E-commerce solutions to boost falling spend per passenger
At the 2018 Summit of the Americas conference, AOE CEO and founder Kian T Gould’s presentation showed that while the travel retail market has been growing – from $63bn in 2014 to $67bn in 2017 – travel spend per passenger is dropping. Figures show an overall decline from $19 per person in 2014 to $16 in 2018, but Gould points out that the same passengers also spent $540 online and $6,030 in retail.
He says that “webrooming” is more profitable than showrooming, claiming that every 100,000 unique visitors to the site increases physical sales by €500k-€750k.
Driscoll says that as consumers are already using apps to make purchases (such as Nike and Starbucks), airports should jump on the bandwagon. “In an airport where time can be limited, using an app to make a purchase and have it delivered to the gate is a valuable service,” she says. “Atyourgate is an airport app that delivers food and products to the gate.” So far, Atyourgate is available in ten American airports, including JKF International.
Coresight’s report says that shoppers have around 56 minutes of free time before boarding so spend around 25 minutes shopping at duty-free stores. Watches, jewellery and fashion are the most popular as prices are duty free and “typically lower than in regular retail stores”. In addition, having a range of products that can be purchased, collected and delivered could be more likely to boost spend per passenger.

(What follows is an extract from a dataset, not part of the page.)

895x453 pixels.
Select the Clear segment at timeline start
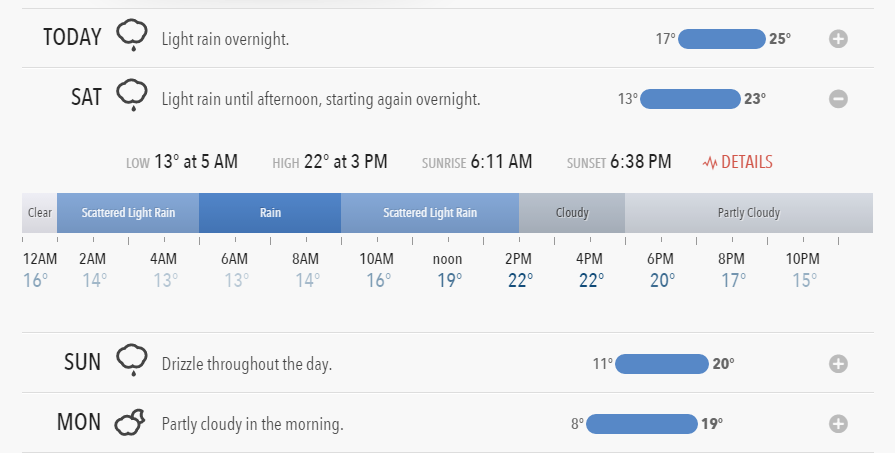tap(39, 213)
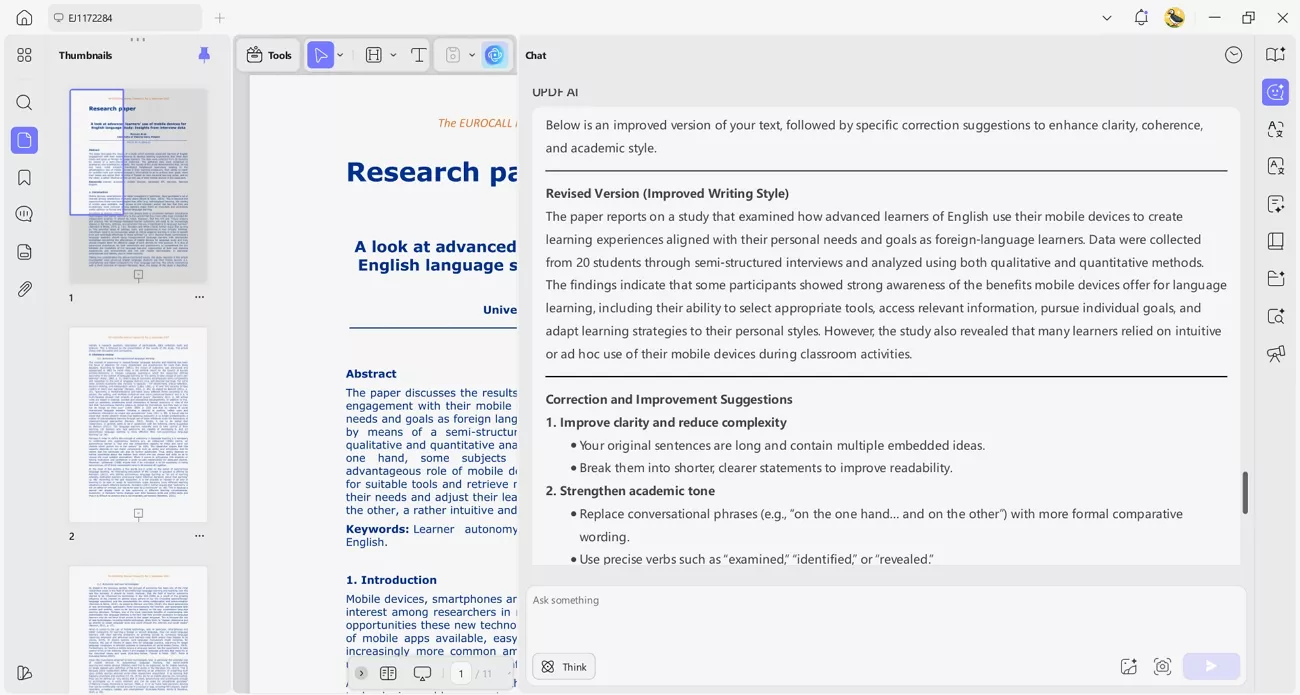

AOE identified in its whitepaper – based on a study of 50,000 passengers by travel research agency m1nd-set – that ‘reserve and collect’ conversion numbers have been “underwhelming”, with reservations and collections of perfumes, cosmetics and alcohol at below 50%.
The paper suggests that online payment options, more advertising around services and offering a broader range of products could improve results. AOE asks in its white paper: “Why would passengers reserve products that they can buy spontaneously at the airport?”
Heathrow’s product expansion drives spend per passenger increase
Heathrow Airport handled 80 million passengers in 2019, and by improving its retail offering and introducing an omnichannel e-commerce platform, also built with AOE, has increased its retail revenue each year overall. Average passenger spend has increased from £6.37 in 2013 to £8.93 in 2019.
AOE reports that replacing the existing reserve and collect system with a digital marketplace – which combines flight information, shopping and airport services on one platform – caused the average shopping basket to increase in value five times. Previously with a limited number of products, the new range at launch had increased by ten.
Today “the number of integrated retailers and products on offer is unlimited”, as retailers themselves control what products are sold on the scalable online platform.
In terms of how much airport retailers can expect to increase sales with an attractive online e-commerce site, Kevin Zajax, CEO of Ground Control (industry experts in F&B and airport retailing), says that e-commerce in mainstream retail is around 15-16%.
The future of airport retail: no choice but to build e-commerce sites
Zajax suggests that only 20% of passengers consume food and drink, or purchase retail on their airport journey. He says this figure is based on a combination of publicly available data, commercial studies and industry insight. Before the coronavirus, he believed the industry could grow by making efforts to attract the other 80%, but now he says the problem is more to do with how travel retailers sustain a “1 in 5 capture rate”.
“Given the already declining trend in capture rates, and the new challenges ([including] social distancing [and] contact points) Covid-19 throws into the mix, retailers have no choice other than building and making available an attractive online e-commerce site,” he says.